Неизвестно откуда появился Филька, а потом из-за крыльца вынырнула с мячиком в руке его сестра Нюська. Нюська подскочила к оградке, просунула голову в дыру:

— Вы почему кричите?

— Надо, вот и кричим. Ты тоже кричи, — ответил Федька.

— А зачем?

— Кулага дал нам красивую баночку, чтобы мы кричали.

— А ну, покажи!

Федька отступил: не отобрала бы!

Он вынул из кармана баночку и показал издали. Нюська стала уговаривать Федьку с Андрюшкой отдать ей баночку:

— На время, — говорила она. — А я вам за это дам поиграть мячик.

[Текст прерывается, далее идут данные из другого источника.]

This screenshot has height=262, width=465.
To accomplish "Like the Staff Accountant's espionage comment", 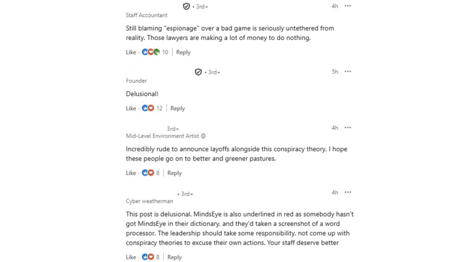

Разноцветный Нюськин мячик был предметом зависти всех ребятишек разъезда, далеко не каждому доводилось даже подержать его в руках. Федька с Андрюшкой не удержались от соблазна.

Нюська быстренько выбежала из-за оградки. Вслед за ней вышел и Филька. Нюська взяла у Федьки баночку и отдала ему мячик.

— А кто же теперь будет кричать? — вспомнил Андрюшка об Егоркином наказе.

— Давайте все кричать, — предложила Нюська.

— Давайте.

Они выбежали на лужайку и закричали: «Егорка не Кулага, а Кузьма Крючков».

Егорка спрятался за углом барака, наблюдал и радовался: «Не зря я отдал баночку: сейчас прибегут еще ребятишки, покричат немножко, и я стану называться Кузьмой Крючковым». Действительно, вскоре вокруг Нюськи толпилась и кричала целая орава. Но что такое? До Егоркиного слуха вдруг стали доноситься не все слова, а только три. «Егорка, Кулага, Крючков!»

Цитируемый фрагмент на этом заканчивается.